IEEE Access (Jan 2019)
Deep Generative Adversarial Networks for Thin-Section Infant MR Image Reconstruction
Abstract
Due to their high spatial resolution, thin-section magnetic resonance (MR) images serve as ideal medical images for brain structure investigation and brain surgery navigation. However, compared with the clinically widely used thick-section MR images, thin-section MR images are less available due to the imaging cost. Thin-section MR images of infants are even scarcer but are quite valuable for the study of human brain development. Therefore, we propose a method for the reconstruction of thin-section MR images from thick-section images. A two-stage reconstruction framework based on generative adversarial networks (GANs) and a convolutional neural network (CNN) is proposed to reconstruct thin-section MR images from thick-section images in the axial and sagittal planes. A 3D-Y-Net-GAN is first proposed to fuse MR images from the axial and sagittal planes and to achieve the first-stage thin-section reconstruction.

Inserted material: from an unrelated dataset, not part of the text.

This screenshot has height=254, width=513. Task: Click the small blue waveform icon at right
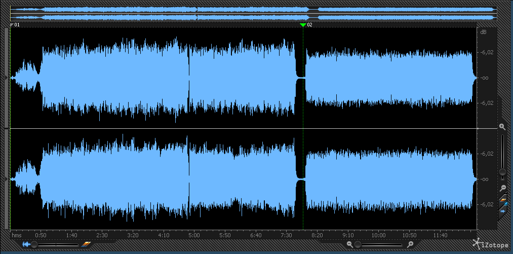[x=503, y=211]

A 3D-DenseU-Net followed by a stack of enhanced residual blocks is then proposed to provide further detail recalibrations and structural corrections in the sagittal plane. In this method, a comprehensive loss function is also proposed to help the networks capture more structural details. The reconstruction performance of the proposed method is compared with bicubic interpolation, sparse representation, and 3D-SRU-Net. Cross-validation based on 35 cases and independent testing based on two datasets with totally 114 cases reveal that, compared with the other three methods, the proposed method provides an average 23.5% improvement in peak signal-to-noise ratio (PSNR), 90.5% improvement in structural similarity (SSIM), and 21.5% improvement in normalized mutual information (NMI). The quantitative evaluation and visual inspection demonstrate that our proposed method outperforms those methods by reconstructing more realistic results with better structural details.